Gaming Glossary: Meta

The term “meta” has gotten a bad rap. It has been a buzz-word in pop culture, associated with made-up spiritualism, and used in meaningless corporate jargon. But there is an important technical meaning: something applied to itself.

One frequent use of it is “meta-gaming”. This is commonly applied to games in which players have interaction that is not explicitly in the world of the game. Take poker: the cards have fixed values that will tell you which hands beat other hands. But poker isn’t just about getting the best cards, it is about the way players act with each other. Bluffing and secret identity games are commonly identified as having “meta-game” elements, where players are trying to game the system to their advantage. The phrase “game the system” is not used lightly; players are literally making a game out of playing the core game elements. So meta-gaming is gaming the game, because the subject of a meta-game is the game itself. (Note: this is different from the game within a game (like Inception (the movie)), in which each level is only contained within the outer one.)

So what other meta-approaches are there? Well, rules are an important element of a board game. Sometimes (in Fluxx for example) the rules are flexible, and there are more rules that tell you how rules can be changed. Those are meta-rules. Rules about rules. If you had rules about how the meta-rules can be applied (Use only certain rule-changing cards in certain games for example), they are meta-meta-rules.

Of course there are meta-concepts, too. The science of “Epistemology” deals with how concepts are formed. So epistemological concepts are meta-concepts. (And that previous sentence was a meta-meta-concept) Of course at this level, levels can start to overlap, and you can get self reference.

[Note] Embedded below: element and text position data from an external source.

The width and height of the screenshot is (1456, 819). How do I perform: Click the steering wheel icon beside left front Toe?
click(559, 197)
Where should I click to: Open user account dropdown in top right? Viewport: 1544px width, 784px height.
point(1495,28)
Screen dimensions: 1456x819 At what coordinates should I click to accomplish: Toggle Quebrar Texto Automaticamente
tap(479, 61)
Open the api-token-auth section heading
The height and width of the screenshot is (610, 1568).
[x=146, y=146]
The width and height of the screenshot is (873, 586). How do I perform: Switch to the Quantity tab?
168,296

It’s also important to remember that “meta-” doesn’t just mean anything that’s not explicitly in the rules. For instance, long term strategy of a game is rarely in the rules, but that doesn’t make it a meta-game concept. The strategy is just part of the game. It becomes “meta” when you have a strategy about how your strategies should change from game to game. This is basically the concept of a “shark”. You lull someone into a false sense of security by intentionally playing badly, then play at your full skill level once the stakes have been raised.

This is not a comprehensive look into meta-games, or designing games using meta-game elements. It’s just an explanation of what “meta” actually means, for future discussion.

  1. #1 by pdowen3 on October 18, 2014 - 10:19 am

    Thank you, Nat. I think you’ve clarified perhaps one of the most misused words in board game discussions.